DO THIS:
Rescale the items starting at the line that contains "CONTRIBUTION TO GDP?" and ending at the line that contains "(x=287, y=160)", both included, and reproduce only those lines, requests and all. Multiply each coordinate in the answers by 1.05 and round it to a whole number, rounding halves up, while leaving every number in the requests unchanged.
>>>>>
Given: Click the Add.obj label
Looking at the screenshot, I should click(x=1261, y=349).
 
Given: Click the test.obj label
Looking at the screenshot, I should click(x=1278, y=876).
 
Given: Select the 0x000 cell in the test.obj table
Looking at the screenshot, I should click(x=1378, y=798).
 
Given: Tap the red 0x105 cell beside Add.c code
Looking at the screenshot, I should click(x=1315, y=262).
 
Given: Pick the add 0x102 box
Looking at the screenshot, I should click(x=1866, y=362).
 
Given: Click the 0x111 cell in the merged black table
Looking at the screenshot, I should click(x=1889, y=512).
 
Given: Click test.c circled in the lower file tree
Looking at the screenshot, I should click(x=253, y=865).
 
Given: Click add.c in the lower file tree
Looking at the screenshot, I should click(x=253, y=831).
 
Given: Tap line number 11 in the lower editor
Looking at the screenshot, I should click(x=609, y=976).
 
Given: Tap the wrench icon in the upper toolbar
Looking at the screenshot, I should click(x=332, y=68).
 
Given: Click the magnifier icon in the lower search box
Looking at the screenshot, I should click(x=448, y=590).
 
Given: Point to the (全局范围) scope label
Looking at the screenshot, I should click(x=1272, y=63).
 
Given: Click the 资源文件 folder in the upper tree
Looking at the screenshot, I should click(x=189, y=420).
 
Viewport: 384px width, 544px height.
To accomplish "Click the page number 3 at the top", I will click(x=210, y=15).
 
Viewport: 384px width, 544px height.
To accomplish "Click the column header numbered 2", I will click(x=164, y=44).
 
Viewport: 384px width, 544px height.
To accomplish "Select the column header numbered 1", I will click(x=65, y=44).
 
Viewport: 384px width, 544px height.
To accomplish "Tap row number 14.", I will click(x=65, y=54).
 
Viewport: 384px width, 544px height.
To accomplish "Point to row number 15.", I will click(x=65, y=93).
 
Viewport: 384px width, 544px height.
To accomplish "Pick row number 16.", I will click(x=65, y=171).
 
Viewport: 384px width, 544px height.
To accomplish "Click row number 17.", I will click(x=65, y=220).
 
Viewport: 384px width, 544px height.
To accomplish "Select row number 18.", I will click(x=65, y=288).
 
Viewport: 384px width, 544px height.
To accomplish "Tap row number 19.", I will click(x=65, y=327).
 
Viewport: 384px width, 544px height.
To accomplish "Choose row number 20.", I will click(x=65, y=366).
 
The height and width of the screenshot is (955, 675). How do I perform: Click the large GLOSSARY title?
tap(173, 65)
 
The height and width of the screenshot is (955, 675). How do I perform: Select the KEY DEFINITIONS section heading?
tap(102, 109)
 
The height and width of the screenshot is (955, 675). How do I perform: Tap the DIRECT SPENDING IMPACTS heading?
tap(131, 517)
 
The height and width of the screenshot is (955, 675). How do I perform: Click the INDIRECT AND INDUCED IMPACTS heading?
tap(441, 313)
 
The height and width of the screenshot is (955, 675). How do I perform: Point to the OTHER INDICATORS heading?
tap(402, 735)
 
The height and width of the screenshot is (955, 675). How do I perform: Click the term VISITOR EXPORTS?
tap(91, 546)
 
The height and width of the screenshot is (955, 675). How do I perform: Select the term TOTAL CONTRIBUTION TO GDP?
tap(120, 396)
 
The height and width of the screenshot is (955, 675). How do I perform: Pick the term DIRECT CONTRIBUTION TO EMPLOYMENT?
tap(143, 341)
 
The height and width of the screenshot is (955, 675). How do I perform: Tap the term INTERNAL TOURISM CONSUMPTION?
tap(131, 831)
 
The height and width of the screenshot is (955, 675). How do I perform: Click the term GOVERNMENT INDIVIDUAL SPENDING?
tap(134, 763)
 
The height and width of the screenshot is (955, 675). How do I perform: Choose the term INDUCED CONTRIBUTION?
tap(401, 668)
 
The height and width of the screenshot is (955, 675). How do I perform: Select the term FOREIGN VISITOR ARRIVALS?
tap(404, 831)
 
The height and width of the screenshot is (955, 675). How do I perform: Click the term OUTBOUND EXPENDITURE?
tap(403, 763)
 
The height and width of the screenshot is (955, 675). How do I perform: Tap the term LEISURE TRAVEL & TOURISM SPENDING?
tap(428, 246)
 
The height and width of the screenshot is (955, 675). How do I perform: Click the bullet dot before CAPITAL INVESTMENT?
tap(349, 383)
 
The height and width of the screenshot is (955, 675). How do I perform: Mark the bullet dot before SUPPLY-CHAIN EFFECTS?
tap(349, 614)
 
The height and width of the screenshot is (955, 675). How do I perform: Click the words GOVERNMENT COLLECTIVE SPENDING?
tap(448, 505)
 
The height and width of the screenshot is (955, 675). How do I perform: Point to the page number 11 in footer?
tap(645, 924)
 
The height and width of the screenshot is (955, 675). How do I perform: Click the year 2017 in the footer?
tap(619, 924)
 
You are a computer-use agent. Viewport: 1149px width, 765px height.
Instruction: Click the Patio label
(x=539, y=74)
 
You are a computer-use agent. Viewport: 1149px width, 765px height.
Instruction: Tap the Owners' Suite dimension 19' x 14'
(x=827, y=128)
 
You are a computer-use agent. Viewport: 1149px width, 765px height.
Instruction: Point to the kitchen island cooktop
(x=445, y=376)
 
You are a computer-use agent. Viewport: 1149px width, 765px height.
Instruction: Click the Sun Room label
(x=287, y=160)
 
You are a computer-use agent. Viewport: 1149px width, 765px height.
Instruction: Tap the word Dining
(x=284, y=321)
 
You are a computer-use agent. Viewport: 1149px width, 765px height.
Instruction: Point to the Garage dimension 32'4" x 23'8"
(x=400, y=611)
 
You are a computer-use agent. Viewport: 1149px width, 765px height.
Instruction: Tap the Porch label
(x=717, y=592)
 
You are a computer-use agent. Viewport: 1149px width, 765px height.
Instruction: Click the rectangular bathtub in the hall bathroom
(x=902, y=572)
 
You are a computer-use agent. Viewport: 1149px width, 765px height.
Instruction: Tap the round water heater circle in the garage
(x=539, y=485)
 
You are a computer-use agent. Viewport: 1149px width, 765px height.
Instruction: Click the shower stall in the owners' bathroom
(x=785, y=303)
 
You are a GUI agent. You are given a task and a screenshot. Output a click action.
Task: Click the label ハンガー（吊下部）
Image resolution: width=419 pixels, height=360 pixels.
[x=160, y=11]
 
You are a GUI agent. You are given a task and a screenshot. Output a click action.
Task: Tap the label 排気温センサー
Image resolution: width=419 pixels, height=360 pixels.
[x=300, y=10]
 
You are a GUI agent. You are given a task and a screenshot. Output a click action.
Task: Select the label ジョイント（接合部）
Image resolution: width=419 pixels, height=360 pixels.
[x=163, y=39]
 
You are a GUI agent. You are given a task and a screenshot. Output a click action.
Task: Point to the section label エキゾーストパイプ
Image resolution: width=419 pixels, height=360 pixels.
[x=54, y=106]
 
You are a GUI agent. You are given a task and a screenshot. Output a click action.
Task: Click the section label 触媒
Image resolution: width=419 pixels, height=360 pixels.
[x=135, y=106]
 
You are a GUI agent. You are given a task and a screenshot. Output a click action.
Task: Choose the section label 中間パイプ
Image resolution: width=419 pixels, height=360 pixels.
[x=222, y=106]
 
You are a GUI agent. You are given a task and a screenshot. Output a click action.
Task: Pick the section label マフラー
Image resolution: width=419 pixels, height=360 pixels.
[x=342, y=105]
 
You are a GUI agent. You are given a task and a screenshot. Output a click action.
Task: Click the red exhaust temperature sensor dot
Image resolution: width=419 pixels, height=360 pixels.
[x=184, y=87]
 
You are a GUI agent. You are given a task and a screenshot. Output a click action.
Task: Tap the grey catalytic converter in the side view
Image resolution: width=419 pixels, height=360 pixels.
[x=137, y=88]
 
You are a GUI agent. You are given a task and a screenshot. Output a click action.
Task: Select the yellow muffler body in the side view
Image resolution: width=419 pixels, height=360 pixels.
<<<<<
RESULT FOR THIS EXERCISE:
The height and width of the screenshot is (955, 675). How do I perform: Select the term TOTAL CONTRIBUTION TO GDP?
tap(126, 416)
 
The height and width of the screenshot is (955, 675). How do I perform: Pick the term DIRECT CONTRIBUTION TO EMPLOYMENT?
tap(150, 358)
 
The height and width of the screenshot is (955, 675). How do I perform: Tap the term INTERNAL TOURISM CONSUMPTION?
tap(138, 873)
 
The height and width of the screenshot is (955, 675). How do I perform: Click the term GOVERNMENT INDIVIDUAL SPENDING?
tap(141, 801)
 
The height and width of the screenshot is (955, 675). How do I perform: Choose the term INDUCED CONTRIBUTION?
tap(421, 701)
 
The height and width of the screenshot is (955, 675). How do I perform: Select the term FOREIGN VISITOR ARRIVALS?
tap(424, 873)
 
The height and width of the screenshot is (955, 675). How do I perform: Click the term OUTBOUND EXPENDITURE?
tap(423, 801)
 
The height and width of the screenshot is (955, 675). How do I perform: Tap the term LEISURE TRAVEL & TOURISM SPENDING?
tap(449, 258)
 
The height and width of the screenshot is (955, 675). How do I perform: Click the bullet dot before CAPITAL INVESTMENT?
tap(366, 402)
 
The height and width of the screenshot is (955, 675). How do I perform: Mark the bullet dot before SUPPLY-CHAIN EFFECTS?
tap(366, 645)
 
The height and width of the screenshot is (955, 675). How do I perform: Click the words GOVERNMENT COLLECTIVE SPENDING?
tap(470, 530)
 
The height and width of the screenshot is (955, 675). How do I perform: Point to the page number 11 in footer?
tap(677, 970)
 
The height and width of the screenshot is (955, 675). How do I perform: Click the year 2017 in the footer?
tap(650, 970)
 
You are a computer-use agent. Viewport: 1149px width, 765px height.
Instruction: Click the Patio label
(x=566, y=78)
 
You are a computer-use agent. Viewport: 1149px width, 765px height.
Instruction: Tap the Owners' Suite dimension 19' x 14'
(x=868, y=134)
 
You are a computer-use agent. Viewport: 1149px width, 765px height.
Instruction: Point to the kitchen island cooktop
(x=467, y=395)
 
You are a computer-use agent. Viewport: 1149px width, 765px height.
Instruction: Click the Sun Room label
(x=301, y=168)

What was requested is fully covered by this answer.